Academy members do like some foreigners. They admired Winston Churchill, subject of a biopic that year. He is a hero in Britain and villain in India, where his extraction of food contributed to a famine killing millions.[27] Critics, educators, and scholars need to ask themselves whether they feign ignorance that such comments do not reflect, in part, how Oscar merit is determined.

Such scrutiny is not new. People magazine declared a “Hollywood blackout” in 1996. Esther Breger explains:

“The 68th Academy Awards, hosted by Whoopi Goldberg and produced by Quincy Jones, were two weeks away, and the magazine used its audience of nearly 4 million subscribers to announce a shocking discovery. Of the 166 Oscar nominees that year, only one was black.”[28]

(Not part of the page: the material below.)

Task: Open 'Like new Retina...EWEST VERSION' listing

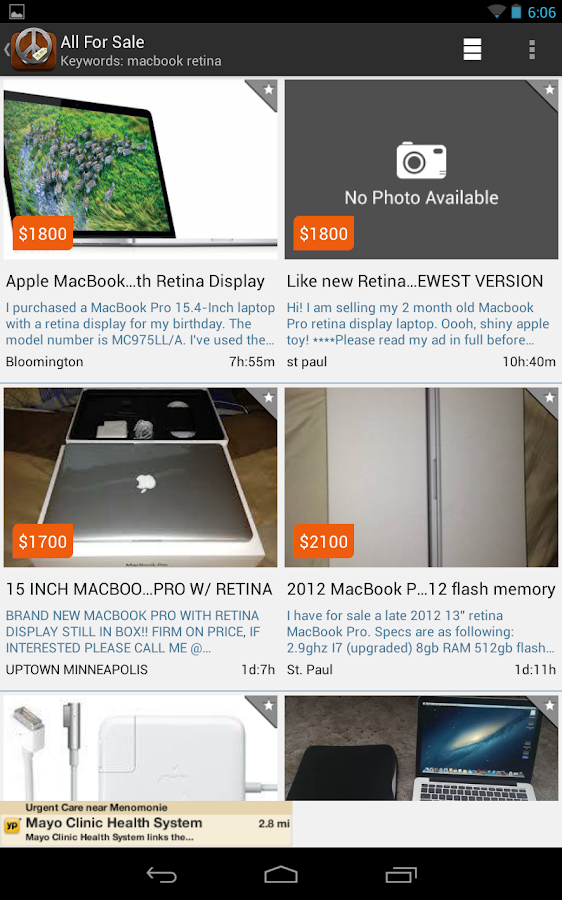Action: 414,281
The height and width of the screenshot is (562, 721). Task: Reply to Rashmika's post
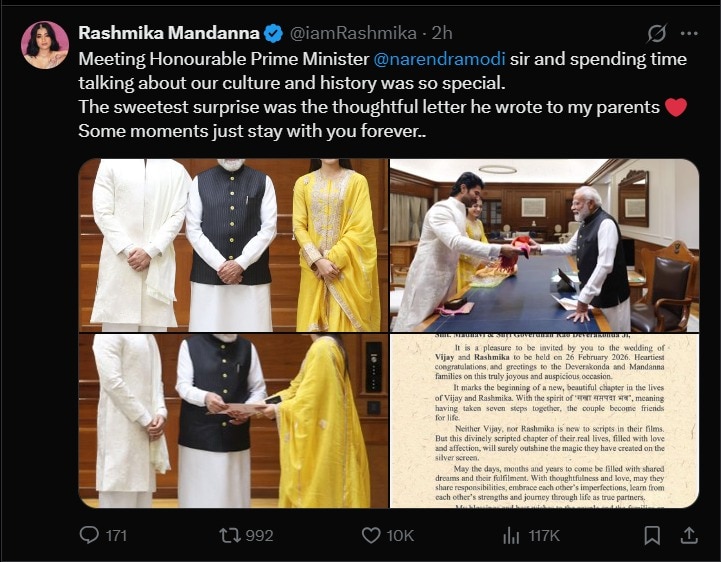pyautogui.click(x=90, y=535)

The Black nominee was Dianne Houston for Tuesday Morning Ride (USA, 1995). At that time, Jesse Jackson organized a protest outside ABC affiliates, broadcasting the ceremony in Chicago, Los Angeles, and Washington. He was stigmatized as a troublemaker.

Jacqueline Keeler defines Whites-only nominations for acting in 2016, repeating 2015, as a “symptom of Hollywood’s racism.”[29] She finds “no Oscar nominations for Native American actors or filmmakers or writers” in the award’s 86 years.[30] Oscars recognize Indigenous people when they appear in films by Whites, such as Alejandro González Iñárritu’s The Revenant (USA/Hong Kong/Taiwan, 2015). Because he is Mexican, Iñárritu’s nomination makes the Oscars appear inclusive. The Oscars adore the “three amigos”—Iñárritu, Guillermo del Toro, and Alfonso Cuarón—who, Deborah Shaw notes, make films outside México yet “take on the role of advocates and ambassadors for the national film industry.”[31] They win Best Director constantly, helping Oscar deflect criticisms. As Jorge Cotte noted about Roma (México/USA, 2018),

“If Cuarón were a white American or European, a depiction of an indigenous woman that shored up so many parts of his family’s life would have been even more vulnerable to critical eyes.”[32]

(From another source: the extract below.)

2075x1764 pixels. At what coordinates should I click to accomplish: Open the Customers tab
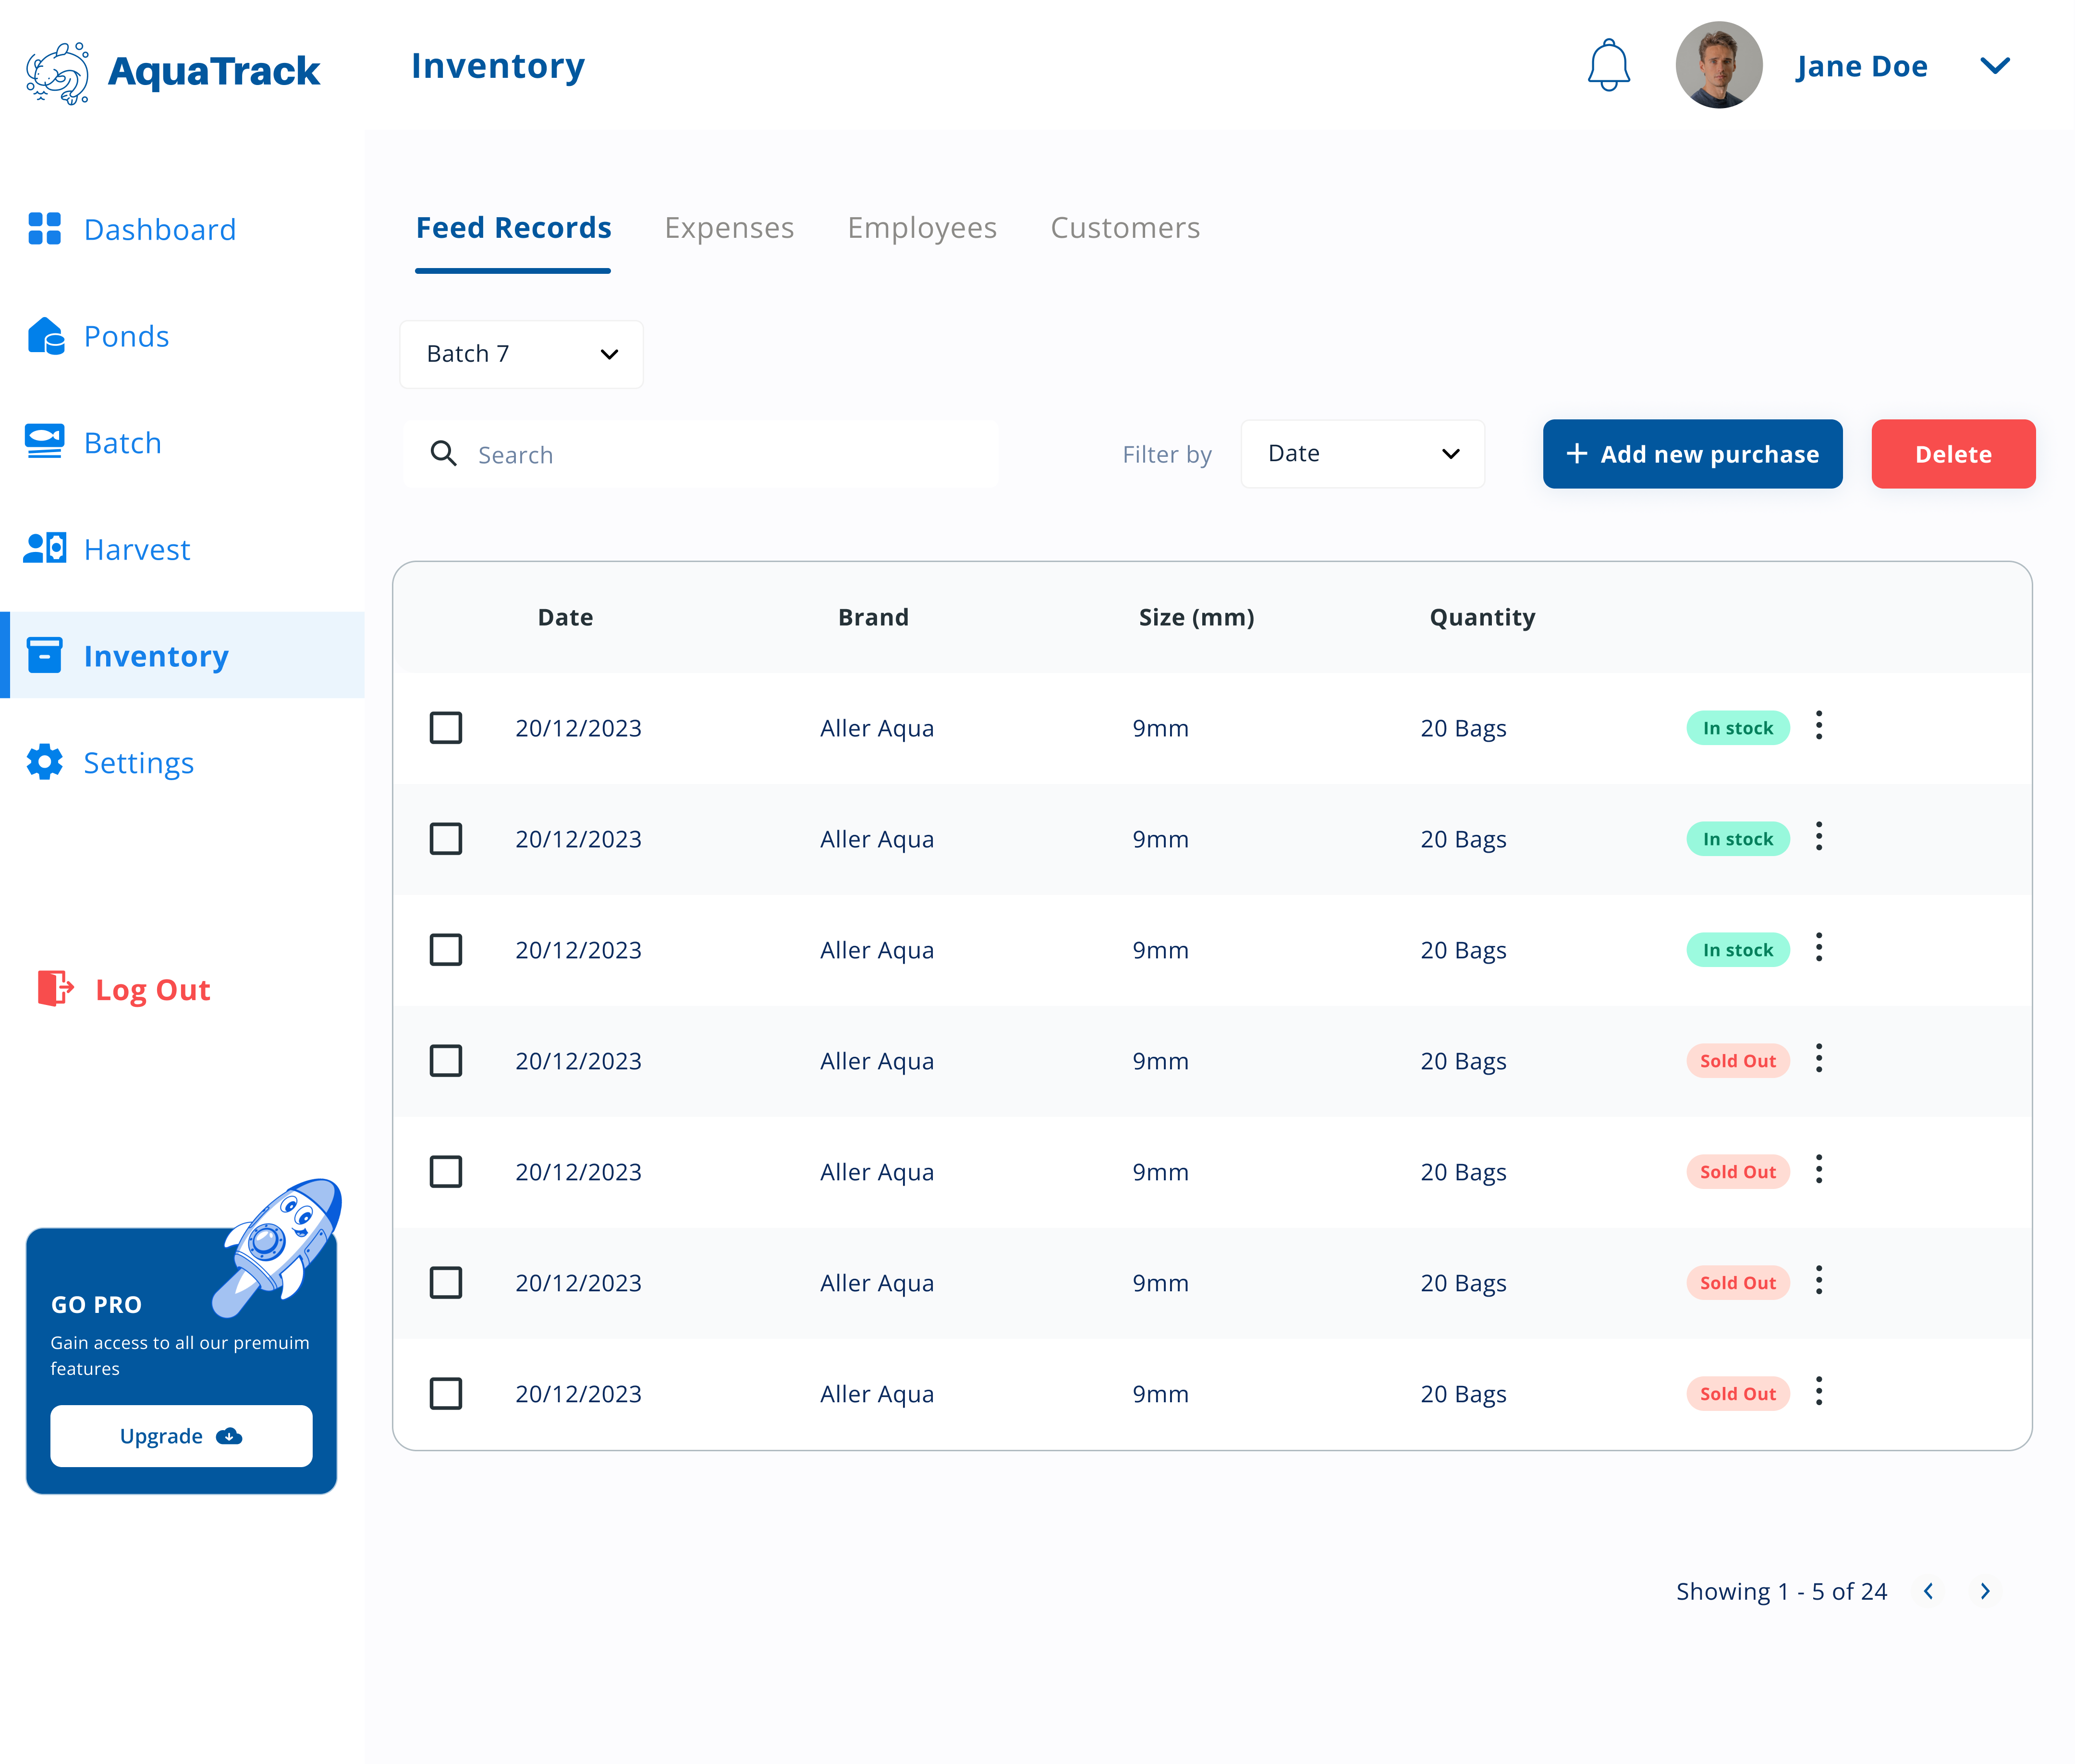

Feigned ignorance extends to not noticing that Oscars rewards Whites and Westerners for appropriating not-White and not-Western stories, such as Gandhi (UK/India/USA, 1982; dir. Richard Attenborough) and Slumdog Millionaire (UK/USA, 2008; dir. Danny Boyle). The films refocus attention back on White filmmakers. Yasmina Price argues White filmmakers make neocolonial films about Africa when trying to critique neocolonialism.[33] Occasional awards go to not-White and not-Western filmmakers for films about White-Western people, notably Ang Lee’s Brokeback Mountain (USA/Canada, 2002) and Zhoé Zhao’s Nomadland (USA, 2020).[34] Feigned ignorance extends to the kinds of not-Western stories that Oscars notices. With its precocious young girl, The Present (UK/Palestine, 2020; dir. Farah Nabulsi) did, much as Wadjda (Germany/Saudi Arabia, 2012; dir. Haifaa Al Mansour) had. Only Arab girls, who appear to act like White girls by defying what White women consider Arab and/or Muslim patriarchy, win Oscar nominations.

Waad Mohammed as Wadjda, performing “relatable” girlhood by riding a bicycle in an abaya in Wadjda (Germany/Saudi Arabia, 2012; dir. Haifaa Al Mansour). Maryam Kanj as Yasmin, performing “relatable” girlhood by ignoring IDF checkpoint in The Present (UK/Palestine, 2020; dir. Farah Nabulsi).